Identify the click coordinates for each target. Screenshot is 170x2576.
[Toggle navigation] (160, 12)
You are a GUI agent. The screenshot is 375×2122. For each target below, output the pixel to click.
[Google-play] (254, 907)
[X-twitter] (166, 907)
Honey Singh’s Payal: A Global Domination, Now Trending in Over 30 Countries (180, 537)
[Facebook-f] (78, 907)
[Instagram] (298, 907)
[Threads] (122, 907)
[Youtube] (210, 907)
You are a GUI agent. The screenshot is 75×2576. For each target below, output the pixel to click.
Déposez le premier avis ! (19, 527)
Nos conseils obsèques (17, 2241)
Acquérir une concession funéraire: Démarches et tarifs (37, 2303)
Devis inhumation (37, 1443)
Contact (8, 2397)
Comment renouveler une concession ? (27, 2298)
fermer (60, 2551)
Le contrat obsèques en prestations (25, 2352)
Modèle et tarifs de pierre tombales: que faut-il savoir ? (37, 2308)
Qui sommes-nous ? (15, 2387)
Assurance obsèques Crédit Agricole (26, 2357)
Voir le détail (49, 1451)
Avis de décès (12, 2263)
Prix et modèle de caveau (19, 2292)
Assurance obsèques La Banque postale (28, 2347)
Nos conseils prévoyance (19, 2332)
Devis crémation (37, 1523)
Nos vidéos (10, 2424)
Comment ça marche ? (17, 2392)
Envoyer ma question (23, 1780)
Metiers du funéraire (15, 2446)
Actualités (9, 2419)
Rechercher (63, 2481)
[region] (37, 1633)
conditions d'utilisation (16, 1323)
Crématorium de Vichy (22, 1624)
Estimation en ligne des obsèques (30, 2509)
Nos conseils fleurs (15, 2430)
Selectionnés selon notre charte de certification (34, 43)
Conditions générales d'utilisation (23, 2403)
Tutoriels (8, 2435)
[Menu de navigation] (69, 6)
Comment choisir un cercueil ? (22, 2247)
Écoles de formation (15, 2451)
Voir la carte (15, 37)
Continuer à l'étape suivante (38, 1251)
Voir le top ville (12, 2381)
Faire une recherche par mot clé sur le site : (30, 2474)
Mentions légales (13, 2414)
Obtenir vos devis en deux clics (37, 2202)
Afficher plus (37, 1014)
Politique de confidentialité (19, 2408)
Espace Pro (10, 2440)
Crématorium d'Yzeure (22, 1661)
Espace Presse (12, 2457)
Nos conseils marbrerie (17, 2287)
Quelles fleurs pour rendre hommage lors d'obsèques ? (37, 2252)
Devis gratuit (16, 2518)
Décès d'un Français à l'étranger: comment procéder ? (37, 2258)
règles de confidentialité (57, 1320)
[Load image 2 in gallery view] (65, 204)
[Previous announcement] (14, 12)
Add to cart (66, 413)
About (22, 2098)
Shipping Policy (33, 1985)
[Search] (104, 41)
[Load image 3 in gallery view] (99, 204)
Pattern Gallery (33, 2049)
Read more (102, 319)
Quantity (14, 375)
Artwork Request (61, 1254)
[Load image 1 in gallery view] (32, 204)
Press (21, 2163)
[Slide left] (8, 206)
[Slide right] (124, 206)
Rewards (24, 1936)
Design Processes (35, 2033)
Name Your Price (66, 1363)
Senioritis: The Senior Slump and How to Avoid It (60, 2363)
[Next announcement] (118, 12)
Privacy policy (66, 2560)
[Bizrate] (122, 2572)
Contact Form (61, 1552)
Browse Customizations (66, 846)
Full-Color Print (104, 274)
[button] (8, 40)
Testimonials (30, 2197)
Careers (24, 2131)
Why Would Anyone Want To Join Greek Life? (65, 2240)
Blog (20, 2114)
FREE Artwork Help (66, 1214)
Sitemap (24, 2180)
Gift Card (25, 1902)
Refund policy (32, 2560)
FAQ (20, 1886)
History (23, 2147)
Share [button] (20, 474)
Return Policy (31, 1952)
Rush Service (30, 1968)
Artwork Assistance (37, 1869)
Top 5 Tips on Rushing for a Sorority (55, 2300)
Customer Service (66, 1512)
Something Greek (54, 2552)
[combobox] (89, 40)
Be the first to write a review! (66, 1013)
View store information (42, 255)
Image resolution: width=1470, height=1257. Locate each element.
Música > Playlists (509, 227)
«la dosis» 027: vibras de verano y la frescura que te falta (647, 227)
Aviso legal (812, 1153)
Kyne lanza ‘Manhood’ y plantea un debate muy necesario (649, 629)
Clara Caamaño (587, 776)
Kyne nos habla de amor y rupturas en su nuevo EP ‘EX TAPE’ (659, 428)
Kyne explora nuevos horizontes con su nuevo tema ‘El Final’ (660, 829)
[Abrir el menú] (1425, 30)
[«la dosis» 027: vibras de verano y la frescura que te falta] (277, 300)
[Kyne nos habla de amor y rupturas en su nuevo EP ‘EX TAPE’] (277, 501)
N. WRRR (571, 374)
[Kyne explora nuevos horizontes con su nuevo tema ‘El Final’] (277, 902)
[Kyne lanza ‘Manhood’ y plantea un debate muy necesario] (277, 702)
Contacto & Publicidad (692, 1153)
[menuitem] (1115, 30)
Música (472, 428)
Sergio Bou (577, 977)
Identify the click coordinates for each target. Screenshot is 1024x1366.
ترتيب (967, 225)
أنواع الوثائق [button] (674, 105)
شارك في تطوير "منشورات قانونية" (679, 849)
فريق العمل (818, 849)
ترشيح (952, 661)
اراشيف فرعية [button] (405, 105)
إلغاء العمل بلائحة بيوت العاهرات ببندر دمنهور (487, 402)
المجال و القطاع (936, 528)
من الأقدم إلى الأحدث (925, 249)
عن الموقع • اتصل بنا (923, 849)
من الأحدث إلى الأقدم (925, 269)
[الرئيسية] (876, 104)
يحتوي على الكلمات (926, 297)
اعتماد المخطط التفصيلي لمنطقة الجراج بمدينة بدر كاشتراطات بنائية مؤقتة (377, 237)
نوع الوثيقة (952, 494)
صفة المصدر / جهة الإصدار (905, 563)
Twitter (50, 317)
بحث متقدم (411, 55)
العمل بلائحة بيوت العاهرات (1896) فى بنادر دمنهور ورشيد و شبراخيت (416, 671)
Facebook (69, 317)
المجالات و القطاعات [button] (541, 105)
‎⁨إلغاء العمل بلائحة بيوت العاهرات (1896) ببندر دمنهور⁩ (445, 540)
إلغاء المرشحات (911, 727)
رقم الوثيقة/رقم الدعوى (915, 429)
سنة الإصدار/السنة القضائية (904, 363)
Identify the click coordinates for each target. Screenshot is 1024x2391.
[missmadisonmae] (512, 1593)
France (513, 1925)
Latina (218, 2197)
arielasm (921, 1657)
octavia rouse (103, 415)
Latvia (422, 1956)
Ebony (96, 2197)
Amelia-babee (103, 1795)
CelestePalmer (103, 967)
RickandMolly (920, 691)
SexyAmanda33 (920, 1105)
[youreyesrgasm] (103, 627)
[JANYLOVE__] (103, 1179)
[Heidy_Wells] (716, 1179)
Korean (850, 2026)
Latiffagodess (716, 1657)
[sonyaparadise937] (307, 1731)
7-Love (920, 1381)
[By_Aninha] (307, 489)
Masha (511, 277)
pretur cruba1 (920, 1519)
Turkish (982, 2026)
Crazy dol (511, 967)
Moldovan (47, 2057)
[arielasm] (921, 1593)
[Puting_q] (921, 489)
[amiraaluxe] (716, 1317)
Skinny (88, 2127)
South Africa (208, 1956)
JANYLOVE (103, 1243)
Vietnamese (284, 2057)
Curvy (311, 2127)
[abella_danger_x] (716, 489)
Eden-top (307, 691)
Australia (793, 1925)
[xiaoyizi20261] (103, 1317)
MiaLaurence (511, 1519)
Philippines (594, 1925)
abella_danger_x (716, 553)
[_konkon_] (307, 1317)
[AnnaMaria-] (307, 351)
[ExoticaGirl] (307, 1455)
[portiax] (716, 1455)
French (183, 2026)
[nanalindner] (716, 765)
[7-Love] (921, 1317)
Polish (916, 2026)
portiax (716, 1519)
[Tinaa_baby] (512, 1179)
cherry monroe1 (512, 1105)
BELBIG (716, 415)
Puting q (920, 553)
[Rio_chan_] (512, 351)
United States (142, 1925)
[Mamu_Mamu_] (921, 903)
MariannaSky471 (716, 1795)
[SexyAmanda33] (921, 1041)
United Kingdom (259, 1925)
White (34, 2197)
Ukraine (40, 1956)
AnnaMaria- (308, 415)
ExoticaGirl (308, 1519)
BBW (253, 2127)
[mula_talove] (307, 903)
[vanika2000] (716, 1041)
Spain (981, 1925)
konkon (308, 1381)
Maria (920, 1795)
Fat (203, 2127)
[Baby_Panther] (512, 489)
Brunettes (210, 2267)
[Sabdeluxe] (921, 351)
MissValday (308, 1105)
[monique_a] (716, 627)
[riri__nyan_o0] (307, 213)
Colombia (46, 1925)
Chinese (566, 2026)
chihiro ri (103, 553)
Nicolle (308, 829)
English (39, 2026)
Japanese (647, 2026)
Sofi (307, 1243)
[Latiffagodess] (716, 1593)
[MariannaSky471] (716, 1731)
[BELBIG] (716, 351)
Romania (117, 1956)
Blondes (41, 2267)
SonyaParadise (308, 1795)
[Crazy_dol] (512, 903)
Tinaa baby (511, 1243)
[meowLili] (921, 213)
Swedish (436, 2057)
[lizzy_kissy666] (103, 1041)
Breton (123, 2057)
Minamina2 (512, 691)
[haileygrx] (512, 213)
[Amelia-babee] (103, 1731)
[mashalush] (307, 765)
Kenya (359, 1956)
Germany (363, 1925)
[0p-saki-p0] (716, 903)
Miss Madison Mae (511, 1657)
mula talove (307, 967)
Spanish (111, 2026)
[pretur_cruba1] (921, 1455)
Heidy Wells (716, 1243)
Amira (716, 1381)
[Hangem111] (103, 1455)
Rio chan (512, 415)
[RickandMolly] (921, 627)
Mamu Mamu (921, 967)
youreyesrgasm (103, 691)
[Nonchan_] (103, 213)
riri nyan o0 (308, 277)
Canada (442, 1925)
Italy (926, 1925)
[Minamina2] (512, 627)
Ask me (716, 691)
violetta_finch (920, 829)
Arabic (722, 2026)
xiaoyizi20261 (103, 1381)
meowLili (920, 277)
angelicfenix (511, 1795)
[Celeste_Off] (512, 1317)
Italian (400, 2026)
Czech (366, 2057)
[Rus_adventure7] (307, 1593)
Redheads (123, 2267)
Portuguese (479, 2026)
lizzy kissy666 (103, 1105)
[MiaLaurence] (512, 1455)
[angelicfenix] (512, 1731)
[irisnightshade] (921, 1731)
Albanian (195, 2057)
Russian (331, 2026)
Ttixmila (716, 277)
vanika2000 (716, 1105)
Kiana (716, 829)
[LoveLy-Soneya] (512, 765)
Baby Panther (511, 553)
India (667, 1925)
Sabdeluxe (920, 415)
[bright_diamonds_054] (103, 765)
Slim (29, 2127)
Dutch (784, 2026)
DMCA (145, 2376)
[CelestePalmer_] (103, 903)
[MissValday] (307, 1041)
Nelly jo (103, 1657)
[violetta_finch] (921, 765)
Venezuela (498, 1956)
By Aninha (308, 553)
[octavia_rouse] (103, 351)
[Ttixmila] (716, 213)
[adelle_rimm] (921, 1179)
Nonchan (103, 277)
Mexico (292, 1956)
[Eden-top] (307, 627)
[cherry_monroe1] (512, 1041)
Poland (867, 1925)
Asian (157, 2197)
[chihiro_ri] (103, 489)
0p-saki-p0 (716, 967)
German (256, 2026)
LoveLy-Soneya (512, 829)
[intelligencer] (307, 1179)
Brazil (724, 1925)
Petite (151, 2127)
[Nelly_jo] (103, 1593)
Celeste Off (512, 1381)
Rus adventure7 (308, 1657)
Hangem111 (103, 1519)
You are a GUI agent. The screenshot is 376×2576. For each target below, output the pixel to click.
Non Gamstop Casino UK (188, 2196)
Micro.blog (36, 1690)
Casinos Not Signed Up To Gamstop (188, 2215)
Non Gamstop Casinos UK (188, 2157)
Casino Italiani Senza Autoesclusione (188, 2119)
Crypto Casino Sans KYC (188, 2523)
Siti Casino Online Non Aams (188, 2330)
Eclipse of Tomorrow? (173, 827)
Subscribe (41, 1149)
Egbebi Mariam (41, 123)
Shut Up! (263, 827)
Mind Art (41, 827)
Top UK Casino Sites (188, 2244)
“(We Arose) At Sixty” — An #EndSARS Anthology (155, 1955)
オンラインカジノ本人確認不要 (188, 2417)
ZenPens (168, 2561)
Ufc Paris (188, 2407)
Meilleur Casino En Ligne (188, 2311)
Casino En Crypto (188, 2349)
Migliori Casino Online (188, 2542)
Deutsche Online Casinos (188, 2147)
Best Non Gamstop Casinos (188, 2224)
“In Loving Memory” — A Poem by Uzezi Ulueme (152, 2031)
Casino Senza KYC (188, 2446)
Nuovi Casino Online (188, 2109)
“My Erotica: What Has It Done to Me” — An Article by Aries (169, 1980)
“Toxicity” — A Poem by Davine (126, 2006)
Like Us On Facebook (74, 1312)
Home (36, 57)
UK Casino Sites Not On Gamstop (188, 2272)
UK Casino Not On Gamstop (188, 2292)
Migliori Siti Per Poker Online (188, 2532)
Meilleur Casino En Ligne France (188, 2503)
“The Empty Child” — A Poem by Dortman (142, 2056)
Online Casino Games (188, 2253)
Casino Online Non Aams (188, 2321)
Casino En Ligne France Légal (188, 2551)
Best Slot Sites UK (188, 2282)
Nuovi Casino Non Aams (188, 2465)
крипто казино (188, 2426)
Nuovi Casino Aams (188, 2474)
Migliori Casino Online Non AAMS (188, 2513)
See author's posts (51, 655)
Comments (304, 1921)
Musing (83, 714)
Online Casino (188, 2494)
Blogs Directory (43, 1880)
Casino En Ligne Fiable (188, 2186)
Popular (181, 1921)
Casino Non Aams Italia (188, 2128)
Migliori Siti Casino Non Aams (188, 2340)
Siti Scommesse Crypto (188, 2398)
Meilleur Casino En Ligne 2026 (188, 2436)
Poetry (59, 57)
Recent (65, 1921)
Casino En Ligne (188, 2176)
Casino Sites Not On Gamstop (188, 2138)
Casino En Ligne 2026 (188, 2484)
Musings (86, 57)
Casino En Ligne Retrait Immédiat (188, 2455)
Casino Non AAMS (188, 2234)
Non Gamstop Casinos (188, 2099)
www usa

####

Task prompt →
Look back at the entries above and repeat, unchanged, every line from the line holding "White (34, 2197)" through the line holding "[0p-saki-p0] (716, 903)".

Answer to this task →
White (34, 2197)
Ukraine (40, 1956)
AnnaMaria- (308, 415)
ExoticaGirl (308, 1519)
BBW (253, 2127)
[mula_talove] (307, 903)
[vanika2000] (716, 1041)
Spain (981, 1925)
konkon (308, 1381)
Maria (920, 1795)
Fat (203, 2127)
[Baby_Panther] (512, 489)
Brunettes (210, 2267)
[Sabdeluxe] (921, 351)
MissValday (308, 1105)
[monique_a] (716, 627)
[riri__nyan_o0] (307, 213)
Colombia (46, 1925)
Chinese (566, 2026)
chihiro ri (103, 553)
Nicolle (308, 829)
English (39, 2026)
Japanese (647, 2026)
Sofi (307, 1243)
[Latiffagodess] (716, 1593)
[MariannaSky471] (716, 1731)
[BELBIG] (716, 351)
Romania (117, 1956)
Blondes (41, 2267)
SonyaParadise (308, 1795)
[Crazy_dol] (512, 903)
Tinaa baby (511, 1243)
[meowLili] (921, 213)
Swedish (436, 2057)
[lizzy_kissy666] (103, 1041)
Breton (123, 2057)
Minamina2 (512, 691)
[haileygrx] (512, 213)
[Amelia-babee] (103, 1731)
[mashalush] (307, 765)
Kenya (359, 1956)
Germany (363, 1925)
[0p-saki-p0] (716, 903)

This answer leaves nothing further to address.